- Passage to read -
POLITICIANS, they say, are full of hot air. Now, I’m no scientist, but I can’t help but wonder – how do you draw all that warm wind out of these poorly ventilated policy makers prone to amateur theatrics and grandstanding gestures and turn it into something productive and useful? Something resembling a functional local government?
That’s the question that Limerick City and County Council are currently trying to figure out.
How do you actually stop councillors from spouting hot air and talking out of their backsides when it comes to hosting a productive meeting to benefit the people of Limerick? Is it even possible at all?
Isn’t the very concept an oxymoron?
Council staff and management are withered from the old guff that they have to listen to regurgitated over and over. Precious hours are wasted as well-fed local representatives repeat the same thing ad nauseam as the last 20 speakers – often about the same bloody pothole.
I mean, have they no homes to go to?
Some of them, I think, are just lonely.
Many councillors are at their wits’ end from the bunkum that pours out of some of their colleagues. In fairness to them, there aren’t scones, junkets, or expenses enough to make you want sit through it. Believe me.
Would someone not think of the poor craturs in the Limerick Leader? Their melt is broken from it!
“In a world where time is the new currency, it’s about time our councillors watched the clock, established more discipline, and placed more value on time – our most valuable commodity,” a recent editorial read after a five-hour hot air fest at County Hall.
And do you think councillors took any heed? If anything, they upped the ante since the Leader took a pop at them!
There was enough air blowing at last Wednesday’s monthly meeting of the Adare-Rathkeale Municipal District to give the brave Pat Lawless the gust of wind he needs circumnavigating the globe in his yacht – and, let me tell you, that’s quite a thing.
There were nine items on the agenda and, if business was conducted as it usually is in some other nameless municipal districts, the 9.30am meeting would have ended by 11.30am and the lot would have been off for an early lunch.
But no, sir.
Item number one was to agree the minutes of the last meeting, which was proposed and seconded in a flash.
Off to a flying start…
… A flying start into a brick bloody wall.
An opportunity was quickly spotted to go off on a tangent, and – never ones to miss an opportunity – as fast as you could say ‘filibuster’, they were off down the rabbit hole ranting about bus shelters for the next 30 minutes.
Realising they had wandered off aimlessly on the very important issue, Fine Gael councillor Adam Teskey pipes up that “we really do need to find a way to make these meetings more efficient”.
Short concise sentences perhaps?
By 12.15pm, with only four items covered, eyes lit up as two trays of sandwiches and a selection of biscuits were wheeled in for the halftime break.
With another meeting due to start at 12.30pm, one more item was quickly and rather conveniently resolved before deciding to carry the rest of the agenda over until next month.
I’ve already booked my front-row seat. A penance for some past-life sins.
Earlier this month at the Newcastle West district meeting, ‘streamlining’ was the buzzword.
Folks, take this one on credit, I’ve heard that word bounced around more often than a volleyball in a hungover PE teacher’s gym hall.
When close to tears and fearing they might not see their loved ones for days, it has often been suggested to me by council staff that if I feck off out of it so that councillors, in fine voice, might feck off out of it too.
Honestly, I don’t think that would stop them.
Sure they love to roll over and put on a show for the press. But, once they are wound up on any given old thing, there’s no stopping them until they’re all out of steam.
Look at me, I’m off on a tangent now too. It’s contagious.

- Input data -
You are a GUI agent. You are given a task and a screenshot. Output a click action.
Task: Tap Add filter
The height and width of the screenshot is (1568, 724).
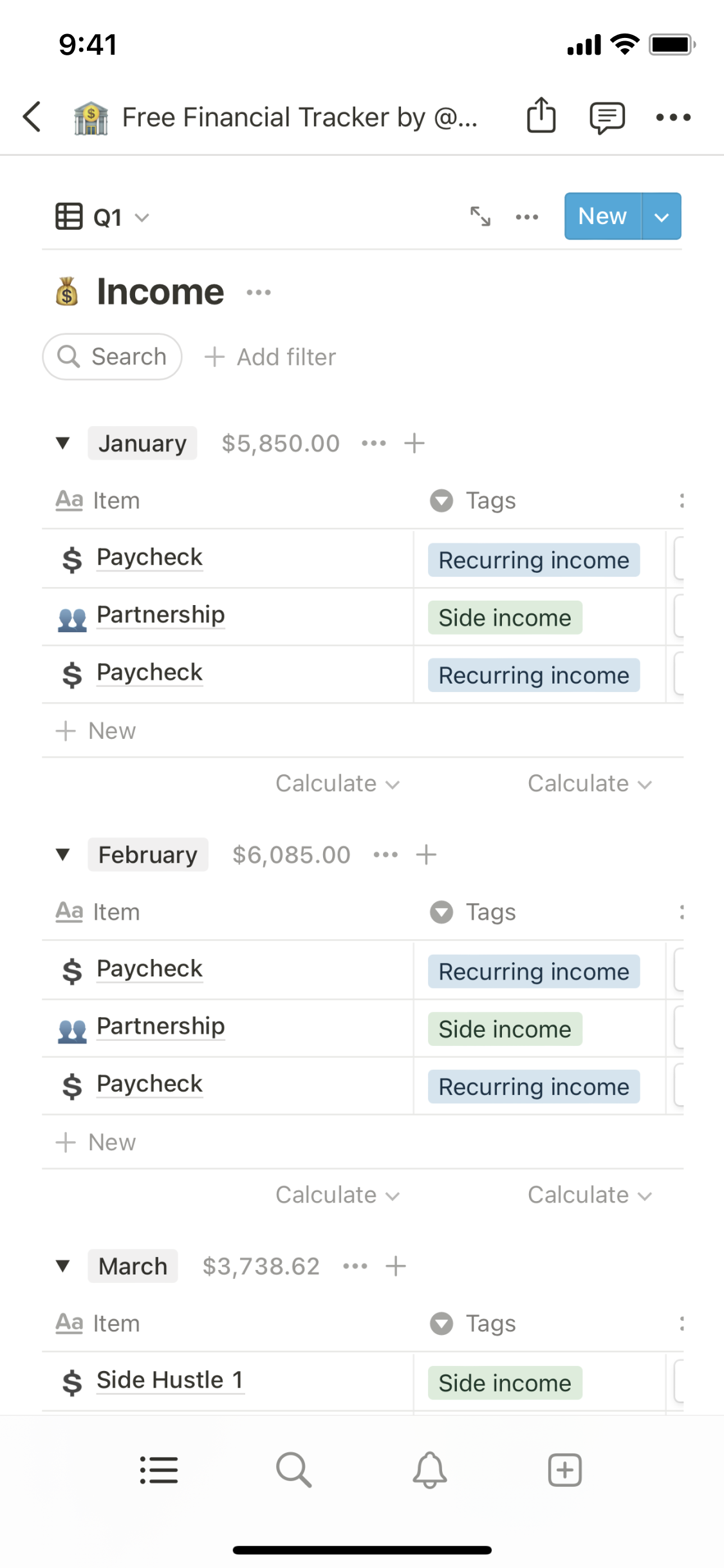[270, 357]
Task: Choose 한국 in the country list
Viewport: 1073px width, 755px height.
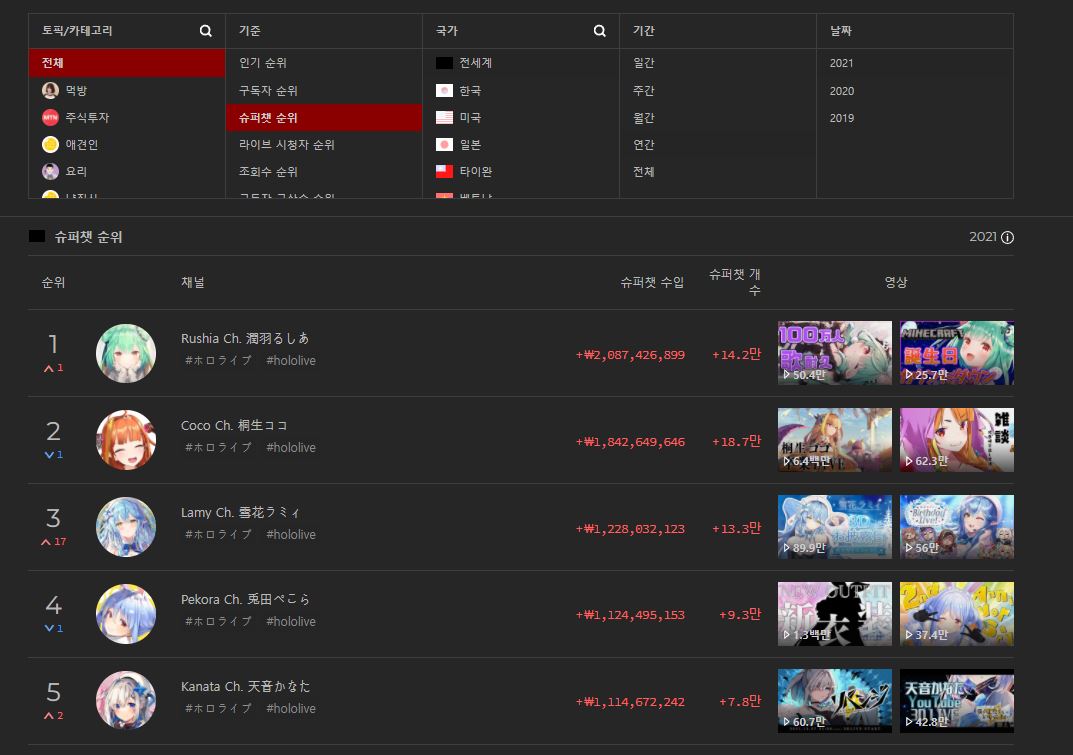Action: coord(469,91)
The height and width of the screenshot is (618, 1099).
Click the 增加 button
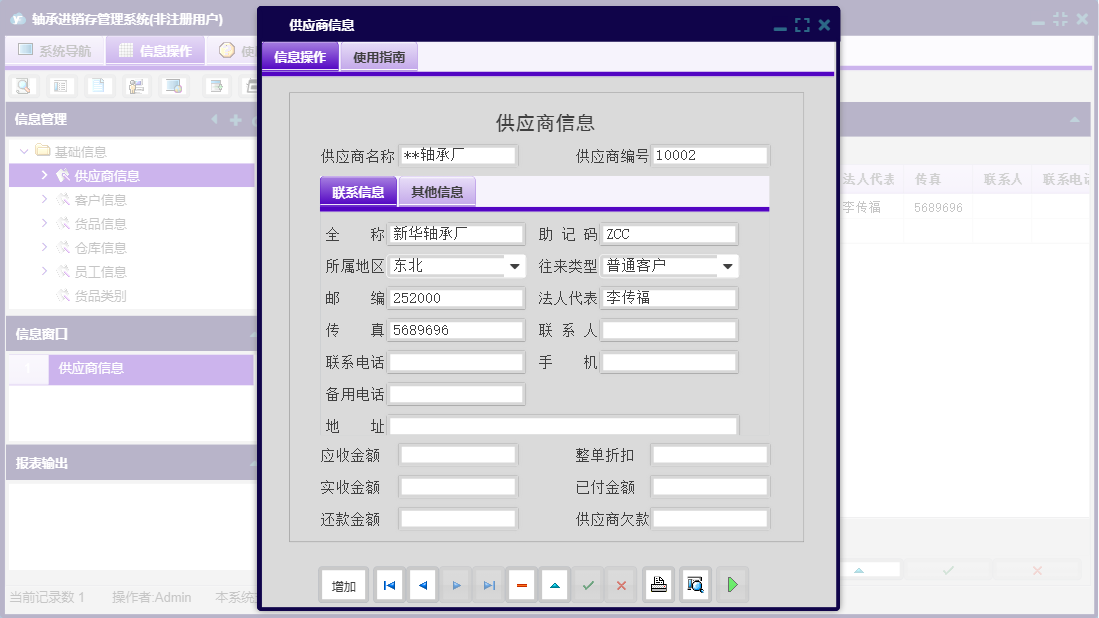tap(343, 585)
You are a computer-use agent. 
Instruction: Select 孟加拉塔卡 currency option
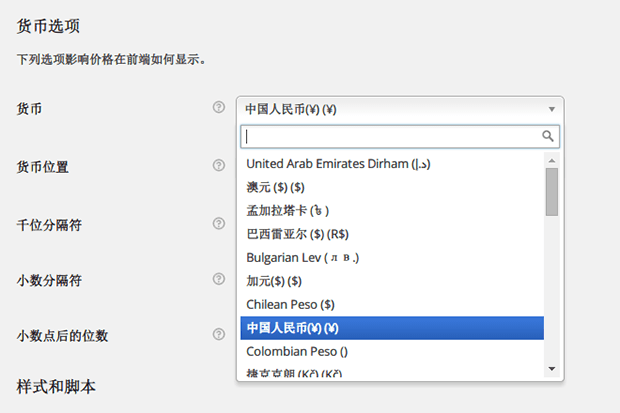click(x=392, y=210)
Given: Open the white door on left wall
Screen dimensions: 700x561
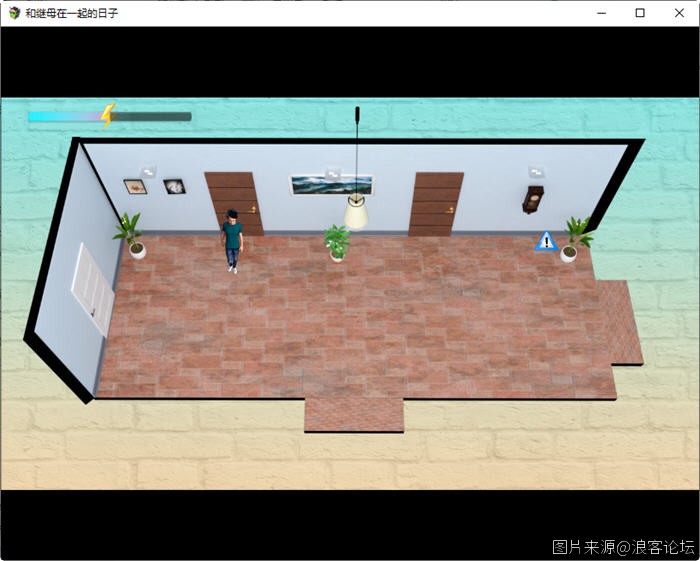Looking at the screenshot, I should click(x=91, y=287).
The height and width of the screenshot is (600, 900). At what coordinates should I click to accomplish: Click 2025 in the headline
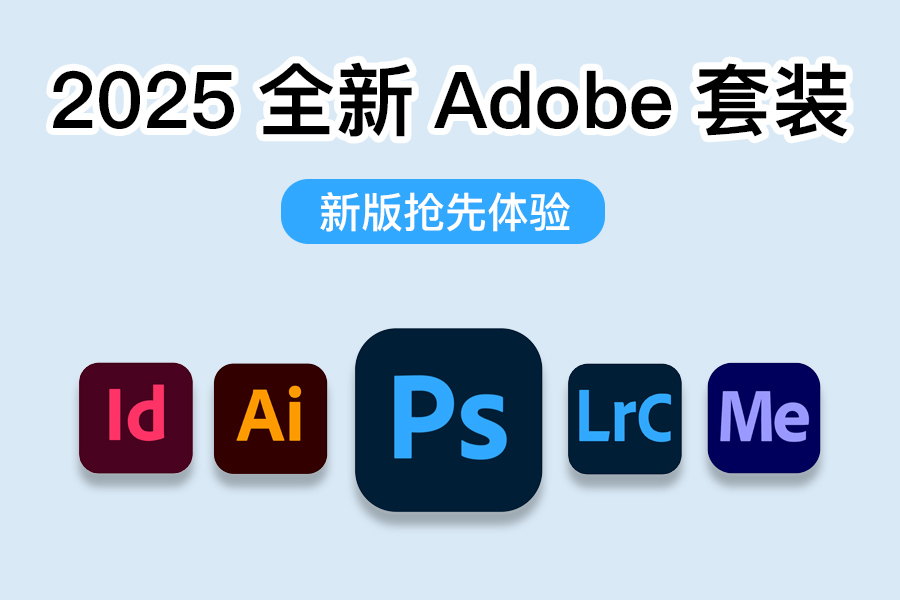[143, 100]
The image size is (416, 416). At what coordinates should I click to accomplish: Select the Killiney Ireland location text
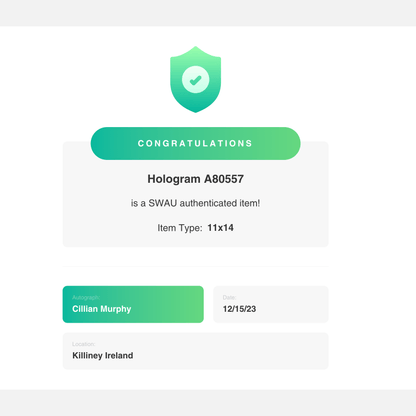pos(103,356)
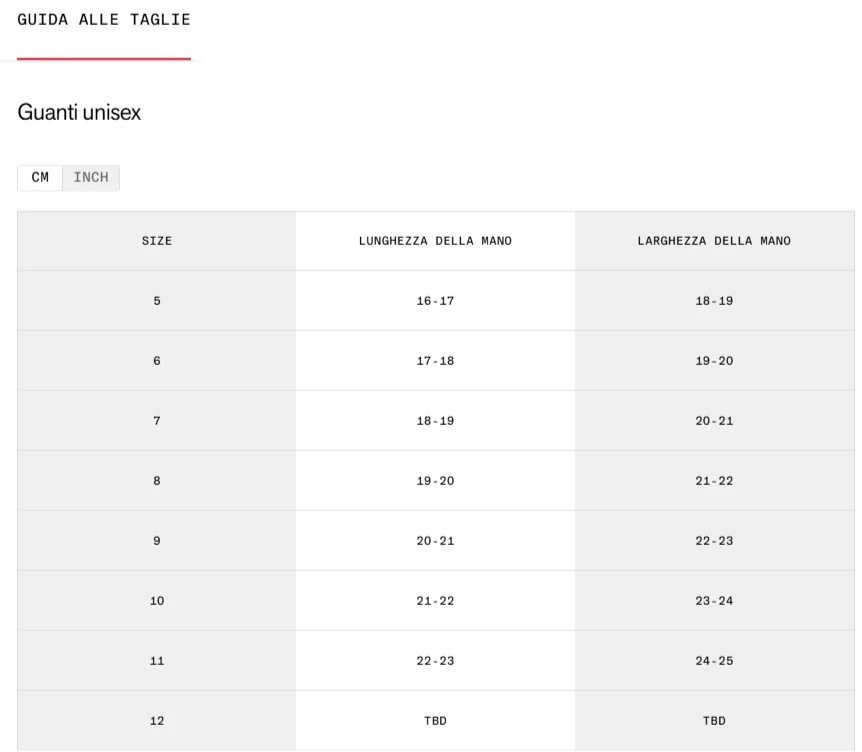Click hand length 19-20 cell
The width and height of the screenshot is (862, 752).
[435, 480]
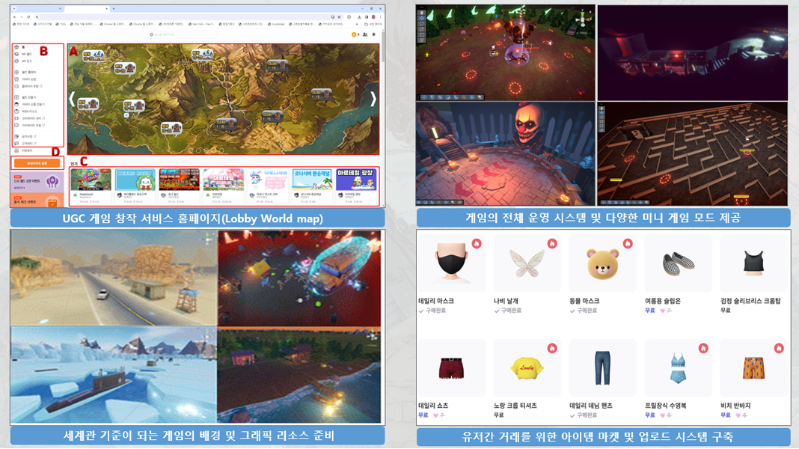
Task: Select the home icon in the left sidebar
Action: pos(19,47)
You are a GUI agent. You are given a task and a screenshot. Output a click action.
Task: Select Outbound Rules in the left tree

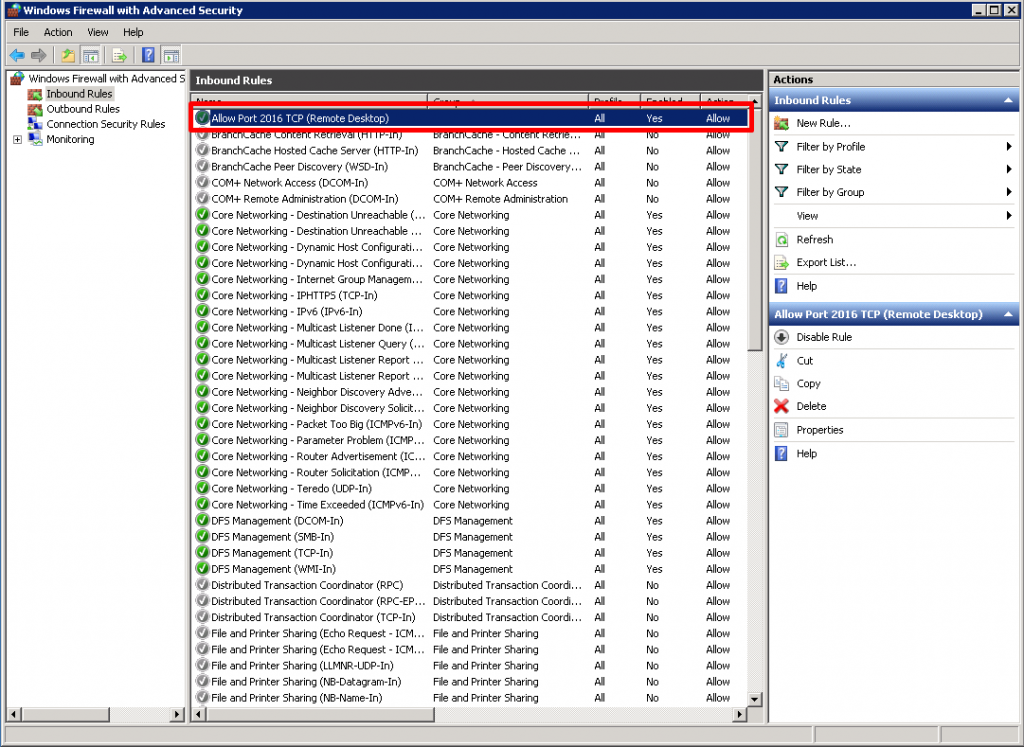coord(82,109)
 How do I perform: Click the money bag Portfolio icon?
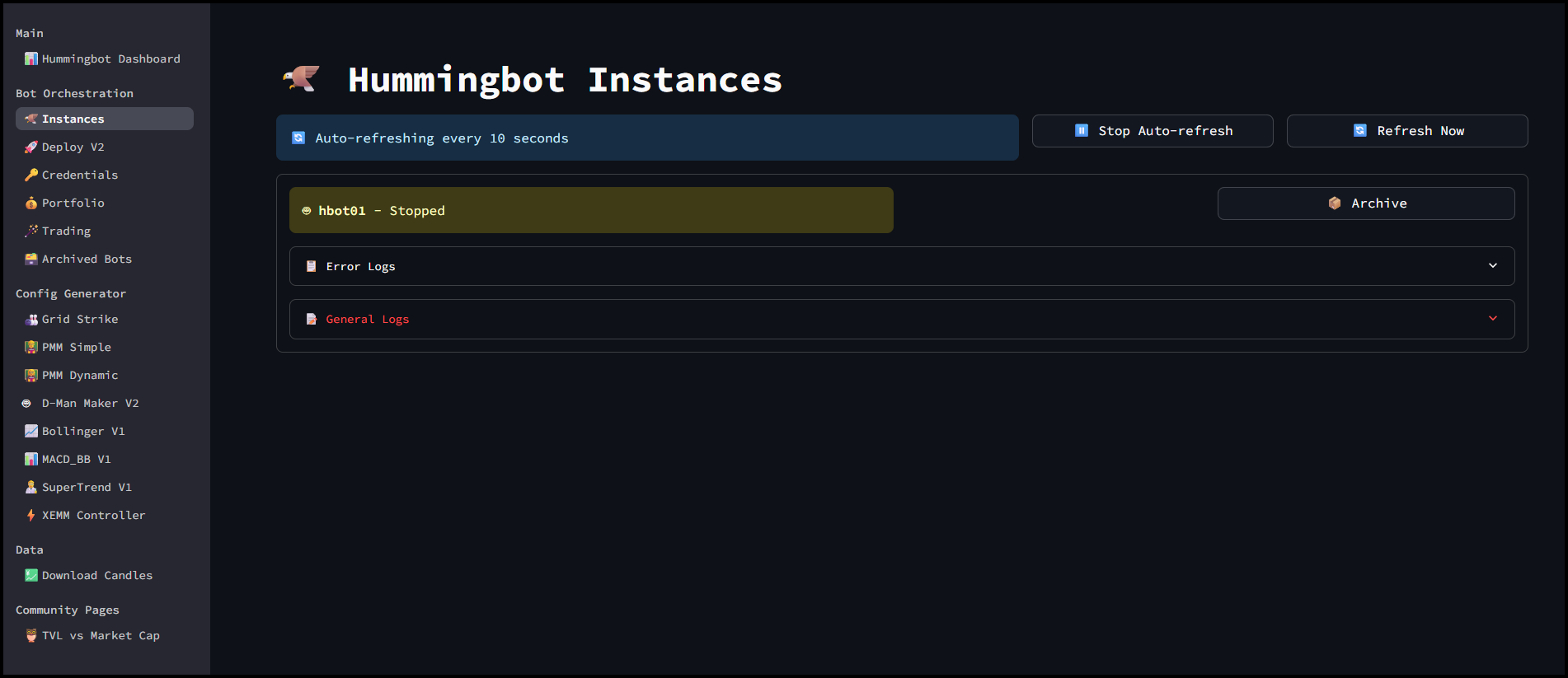(x=31, y=203)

- Work request A -
List every clock time given in the column.
- Work request B -
For each statement, answer yes or no on whether the column agrees, quoting the words that decide it: (i) The Adare-Rathkeale meeting had nine items on its agenda. (ii) Councillors spent about an hour on bus shelters. (iii) The remaining agenda items were put off until the following week.
The rows have no connection to the column.

- Exercise answer A -
9.30am, 11.30am, 12.15pm, 12.30pm

- Exercise answer B -
(i) Yes: "There were nine items on the agenda"
(ii) No: "ranting about bus shelters for the next 30 minutes"
(iii) No: "deciding to carry the rest of the agenda over until next month"